Syndicat national Force Ouvrière des Inspecteurs, Cadres et Administratifs du permis de conduire et de la sécurité routière
Permis de conduire et sécurité routière
18.03.2025

POURQUOI UN TEST DE PERCEPTION DES RISQUES OBLIGATOIRE ?

Tous les IPCSR et DPCSR le savent : les modifications des procédures, bricolées à dessein, ont conduit à un affaissement du niveau des candidats.

En effet, baisser le niveau d'exigence n'augmente le taux de réussite que très momentanément.

L'effet réel et durable de ces choix se résume à lâcher sur les routes des conducteurs moins bien formés. La lutte contre l'insécurité routière ne peut s'accommoder de ces politiques court-termistes et vouées à l'échec.

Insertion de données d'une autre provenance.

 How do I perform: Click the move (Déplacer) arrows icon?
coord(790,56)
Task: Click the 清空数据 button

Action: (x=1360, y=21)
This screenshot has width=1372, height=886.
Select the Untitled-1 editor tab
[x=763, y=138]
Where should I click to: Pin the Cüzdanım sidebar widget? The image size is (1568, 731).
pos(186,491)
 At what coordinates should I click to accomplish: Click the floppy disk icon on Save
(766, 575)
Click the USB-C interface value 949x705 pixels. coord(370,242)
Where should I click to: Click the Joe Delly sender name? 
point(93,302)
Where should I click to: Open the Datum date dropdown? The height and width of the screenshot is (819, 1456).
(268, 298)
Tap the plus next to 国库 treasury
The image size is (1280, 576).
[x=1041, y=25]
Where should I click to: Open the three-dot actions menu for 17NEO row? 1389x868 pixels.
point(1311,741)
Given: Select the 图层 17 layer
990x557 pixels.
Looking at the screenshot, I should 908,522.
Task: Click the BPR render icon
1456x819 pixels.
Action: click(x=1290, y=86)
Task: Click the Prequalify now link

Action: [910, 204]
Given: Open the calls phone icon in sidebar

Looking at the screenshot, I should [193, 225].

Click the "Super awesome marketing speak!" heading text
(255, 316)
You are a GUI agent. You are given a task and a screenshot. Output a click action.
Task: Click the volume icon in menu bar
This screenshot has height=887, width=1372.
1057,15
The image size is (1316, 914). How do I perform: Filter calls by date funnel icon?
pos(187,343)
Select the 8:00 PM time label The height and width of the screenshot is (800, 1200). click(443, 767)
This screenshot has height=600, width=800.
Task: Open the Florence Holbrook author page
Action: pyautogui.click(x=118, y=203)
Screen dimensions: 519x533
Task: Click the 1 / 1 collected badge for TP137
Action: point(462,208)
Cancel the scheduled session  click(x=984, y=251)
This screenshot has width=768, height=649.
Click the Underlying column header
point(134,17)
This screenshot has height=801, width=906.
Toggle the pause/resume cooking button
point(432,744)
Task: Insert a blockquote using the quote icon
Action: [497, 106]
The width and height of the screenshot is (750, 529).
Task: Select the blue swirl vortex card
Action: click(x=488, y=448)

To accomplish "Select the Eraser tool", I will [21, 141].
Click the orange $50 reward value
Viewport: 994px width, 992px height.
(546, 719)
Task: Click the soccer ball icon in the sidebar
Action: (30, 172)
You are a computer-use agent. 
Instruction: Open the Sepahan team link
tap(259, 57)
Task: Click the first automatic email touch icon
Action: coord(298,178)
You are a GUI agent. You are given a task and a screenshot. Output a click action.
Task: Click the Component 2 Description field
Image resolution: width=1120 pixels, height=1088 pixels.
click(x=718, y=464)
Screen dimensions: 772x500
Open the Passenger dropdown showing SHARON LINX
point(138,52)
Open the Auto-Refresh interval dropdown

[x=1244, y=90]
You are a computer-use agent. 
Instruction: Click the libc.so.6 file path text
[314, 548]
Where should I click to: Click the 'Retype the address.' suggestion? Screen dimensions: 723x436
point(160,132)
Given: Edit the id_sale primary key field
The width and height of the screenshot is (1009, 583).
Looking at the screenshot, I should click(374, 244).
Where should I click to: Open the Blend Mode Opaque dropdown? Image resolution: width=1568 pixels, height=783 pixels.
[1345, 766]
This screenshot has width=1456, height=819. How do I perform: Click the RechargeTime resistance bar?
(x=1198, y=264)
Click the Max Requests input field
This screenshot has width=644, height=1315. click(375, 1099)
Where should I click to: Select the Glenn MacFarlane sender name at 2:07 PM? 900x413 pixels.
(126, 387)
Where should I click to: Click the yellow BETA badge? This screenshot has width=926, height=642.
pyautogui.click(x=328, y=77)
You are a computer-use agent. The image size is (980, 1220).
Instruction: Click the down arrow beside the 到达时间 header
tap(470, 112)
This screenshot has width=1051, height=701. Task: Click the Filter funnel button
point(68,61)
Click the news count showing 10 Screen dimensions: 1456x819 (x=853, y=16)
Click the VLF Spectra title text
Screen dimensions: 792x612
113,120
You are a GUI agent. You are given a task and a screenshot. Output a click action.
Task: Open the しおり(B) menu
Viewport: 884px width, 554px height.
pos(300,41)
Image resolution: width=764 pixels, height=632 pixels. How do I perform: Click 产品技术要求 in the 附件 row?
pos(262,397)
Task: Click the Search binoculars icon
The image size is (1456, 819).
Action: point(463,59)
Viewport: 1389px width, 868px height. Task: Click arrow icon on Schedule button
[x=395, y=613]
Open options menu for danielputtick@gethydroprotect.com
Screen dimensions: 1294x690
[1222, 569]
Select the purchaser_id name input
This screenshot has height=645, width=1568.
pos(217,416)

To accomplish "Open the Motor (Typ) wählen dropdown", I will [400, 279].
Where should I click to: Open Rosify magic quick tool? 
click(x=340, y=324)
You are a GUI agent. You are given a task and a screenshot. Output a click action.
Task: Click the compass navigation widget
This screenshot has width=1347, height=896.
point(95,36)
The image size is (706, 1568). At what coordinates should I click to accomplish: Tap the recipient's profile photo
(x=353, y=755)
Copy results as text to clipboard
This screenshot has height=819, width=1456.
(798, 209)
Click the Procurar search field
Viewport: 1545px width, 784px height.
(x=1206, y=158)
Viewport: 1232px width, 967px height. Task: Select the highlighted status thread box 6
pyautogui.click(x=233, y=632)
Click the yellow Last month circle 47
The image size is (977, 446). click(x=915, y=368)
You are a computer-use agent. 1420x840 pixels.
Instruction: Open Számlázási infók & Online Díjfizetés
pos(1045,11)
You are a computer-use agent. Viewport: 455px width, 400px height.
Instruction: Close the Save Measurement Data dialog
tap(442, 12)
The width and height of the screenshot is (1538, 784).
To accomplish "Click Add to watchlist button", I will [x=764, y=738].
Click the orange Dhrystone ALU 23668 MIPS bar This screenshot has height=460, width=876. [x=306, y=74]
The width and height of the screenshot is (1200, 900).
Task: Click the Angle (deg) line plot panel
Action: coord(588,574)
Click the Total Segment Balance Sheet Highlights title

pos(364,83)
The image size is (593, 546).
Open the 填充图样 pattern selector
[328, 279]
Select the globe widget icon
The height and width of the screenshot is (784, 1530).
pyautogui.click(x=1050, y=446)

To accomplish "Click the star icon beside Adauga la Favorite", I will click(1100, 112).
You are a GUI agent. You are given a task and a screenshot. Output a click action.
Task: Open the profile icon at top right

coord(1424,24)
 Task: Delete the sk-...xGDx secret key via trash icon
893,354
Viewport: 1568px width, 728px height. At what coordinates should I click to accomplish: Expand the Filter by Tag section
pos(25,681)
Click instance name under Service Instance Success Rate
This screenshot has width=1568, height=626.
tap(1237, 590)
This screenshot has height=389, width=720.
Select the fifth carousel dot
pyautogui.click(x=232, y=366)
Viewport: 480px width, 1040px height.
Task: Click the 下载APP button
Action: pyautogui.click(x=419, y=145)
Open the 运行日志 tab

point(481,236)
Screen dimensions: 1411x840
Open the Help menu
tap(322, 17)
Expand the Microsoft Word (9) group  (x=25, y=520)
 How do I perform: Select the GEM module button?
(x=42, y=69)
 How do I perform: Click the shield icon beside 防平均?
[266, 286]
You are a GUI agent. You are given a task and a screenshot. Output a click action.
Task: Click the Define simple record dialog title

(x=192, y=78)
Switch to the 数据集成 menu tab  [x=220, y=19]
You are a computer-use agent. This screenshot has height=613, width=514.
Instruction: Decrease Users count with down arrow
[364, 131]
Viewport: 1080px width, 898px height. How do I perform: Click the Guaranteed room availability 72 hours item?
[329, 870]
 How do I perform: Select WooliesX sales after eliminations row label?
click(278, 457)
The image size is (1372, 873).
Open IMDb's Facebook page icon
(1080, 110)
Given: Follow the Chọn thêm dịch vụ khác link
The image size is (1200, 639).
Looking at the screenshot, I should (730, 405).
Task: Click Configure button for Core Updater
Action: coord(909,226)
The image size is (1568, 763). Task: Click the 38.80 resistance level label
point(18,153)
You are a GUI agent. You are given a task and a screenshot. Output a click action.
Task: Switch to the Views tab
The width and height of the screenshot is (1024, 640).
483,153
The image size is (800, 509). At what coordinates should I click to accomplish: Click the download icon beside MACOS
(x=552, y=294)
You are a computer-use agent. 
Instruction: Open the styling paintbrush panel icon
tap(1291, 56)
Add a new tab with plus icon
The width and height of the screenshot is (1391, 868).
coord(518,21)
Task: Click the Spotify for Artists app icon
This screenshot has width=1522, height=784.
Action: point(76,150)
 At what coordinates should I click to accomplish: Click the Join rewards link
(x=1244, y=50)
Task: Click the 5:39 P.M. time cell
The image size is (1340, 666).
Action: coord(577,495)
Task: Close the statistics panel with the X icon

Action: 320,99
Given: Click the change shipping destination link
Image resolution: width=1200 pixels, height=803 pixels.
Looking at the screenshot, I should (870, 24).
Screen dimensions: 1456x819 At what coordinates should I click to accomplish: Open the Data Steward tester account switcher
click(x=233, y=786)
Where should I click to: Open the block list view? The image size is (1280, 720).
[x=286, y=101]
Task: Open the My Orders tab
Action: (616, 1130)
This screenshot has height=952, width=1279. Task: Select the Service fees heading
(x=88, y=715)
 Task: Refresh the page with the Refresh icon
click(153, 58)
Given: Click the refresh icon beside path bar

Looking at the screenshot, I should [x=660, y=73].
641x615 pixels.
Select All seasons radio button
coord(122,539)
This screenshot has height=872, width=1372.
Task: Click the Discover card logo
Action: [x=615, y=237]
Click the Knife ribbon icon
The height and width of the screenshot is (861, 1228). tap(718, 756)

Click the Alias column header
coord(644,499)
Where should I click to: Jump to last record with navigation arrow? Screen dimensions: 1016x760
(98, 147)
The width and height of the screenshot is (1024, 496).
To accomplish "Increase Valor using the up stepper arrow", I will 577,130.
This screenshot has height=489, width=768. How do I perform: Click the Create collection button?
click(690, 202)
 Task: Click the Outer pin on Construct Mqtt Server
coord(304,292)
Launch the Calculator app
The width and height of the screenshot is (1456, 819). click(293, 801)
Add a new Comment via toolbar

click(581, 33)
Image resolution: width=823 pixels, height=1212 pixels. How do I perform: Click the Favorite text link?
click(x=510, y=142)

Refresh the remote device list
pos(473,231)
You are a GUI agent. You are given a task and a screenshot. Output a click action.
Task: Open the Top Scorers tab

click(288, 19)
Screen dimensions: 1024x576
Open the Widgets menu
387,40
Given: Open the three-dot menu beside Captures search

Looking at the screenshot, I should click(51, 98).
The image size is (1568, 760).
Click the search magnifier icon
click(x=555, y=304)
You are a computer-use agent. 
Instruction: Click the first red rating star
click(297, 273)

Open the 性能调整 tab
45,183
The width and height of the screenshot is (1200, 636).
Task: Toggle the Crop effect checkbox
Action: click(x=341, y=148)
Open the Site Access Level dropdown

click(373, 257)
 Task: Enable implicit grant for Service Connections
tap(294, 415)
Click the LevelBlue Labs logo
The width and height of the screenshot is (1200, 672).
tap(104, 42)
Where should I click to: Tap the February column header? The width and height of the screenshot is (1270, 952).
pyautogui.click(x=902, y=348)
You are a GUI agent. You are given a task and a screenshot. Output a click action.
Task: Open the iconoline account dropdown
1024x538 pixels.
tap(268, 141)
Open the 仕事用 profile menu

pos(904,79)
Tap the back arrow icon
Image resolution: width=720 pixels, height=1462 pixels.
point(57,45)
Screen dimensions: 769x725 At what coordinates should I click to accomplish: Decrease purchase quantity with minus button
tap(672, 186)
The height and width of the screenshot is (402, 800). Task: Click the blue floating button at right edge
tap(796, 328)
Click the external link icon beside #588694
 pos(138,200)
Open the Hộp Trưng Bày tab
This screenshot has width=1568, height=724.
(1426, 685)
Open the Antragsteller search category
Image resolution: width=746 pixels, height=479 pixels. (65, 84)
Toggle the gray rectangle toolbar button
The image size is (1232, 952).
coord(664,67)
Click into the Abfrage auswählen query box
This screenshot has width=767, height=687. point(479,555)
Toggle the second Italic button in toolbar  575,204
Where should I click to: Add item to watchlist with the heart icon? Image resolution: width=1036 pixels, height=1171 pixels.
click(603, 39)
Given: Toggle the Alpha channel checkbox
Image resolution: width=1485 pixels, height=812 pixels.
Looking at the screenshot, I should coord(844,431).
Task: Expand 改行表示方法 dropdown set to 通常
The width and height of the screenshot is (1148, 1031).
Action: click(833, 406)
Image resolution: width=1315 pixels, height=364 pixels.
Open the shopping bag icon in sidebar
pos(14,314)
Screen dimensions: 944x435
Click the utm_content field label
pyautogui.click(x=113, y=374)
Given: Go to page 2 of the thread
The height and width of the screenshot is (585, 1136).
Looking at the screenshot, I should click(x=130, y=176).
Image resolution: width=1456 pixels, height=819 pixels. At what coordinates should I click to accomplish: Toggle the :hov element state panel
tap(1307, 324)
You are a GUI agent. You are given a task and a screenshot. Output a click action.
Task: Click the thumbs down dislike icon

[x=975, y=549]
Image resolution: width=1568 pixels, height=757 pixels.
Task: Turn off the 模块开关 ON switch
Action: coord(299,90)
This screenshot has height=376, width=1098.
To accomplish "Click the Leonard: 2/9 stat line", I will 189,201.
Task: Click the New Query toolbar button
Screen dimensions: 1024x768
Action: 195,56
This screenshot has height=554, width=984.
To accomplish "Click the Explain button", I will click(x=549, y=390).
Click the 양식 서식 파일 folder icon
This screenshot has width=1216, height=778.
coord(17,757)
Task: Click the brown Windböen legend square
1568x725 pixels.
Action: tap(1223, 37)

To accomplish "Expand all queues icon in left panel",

Toutes les statistiques démontrent en effet que l'accidentalité chez les jeunes conducteurs et les usagers de deux-roues restent des fléaux.

Ces mesures contreproductives nuisent par ailleurs au bon fonctionnement du Service public des examens et aux conditions de travail.

Chacun peut en effet observer que, pour créer le "buzz", les médias se font régulièrement l'écho des Organisations patronales des EECSR, qui s'insurgent du "manque de places d'examens". C'est peut-être vendeur, mais cette assertion est totalement fausse. A l'exception du SNICA-FO, il ne se trouve personne, pas même notre Administration de tutelle, pour rappeler que le SPPC produit chaque année environ 1.5 million de places d'examen pour un nombre de candidat très inférieur au million !

Le vrai problème est le taux d'échec, donc la qualité de la formation.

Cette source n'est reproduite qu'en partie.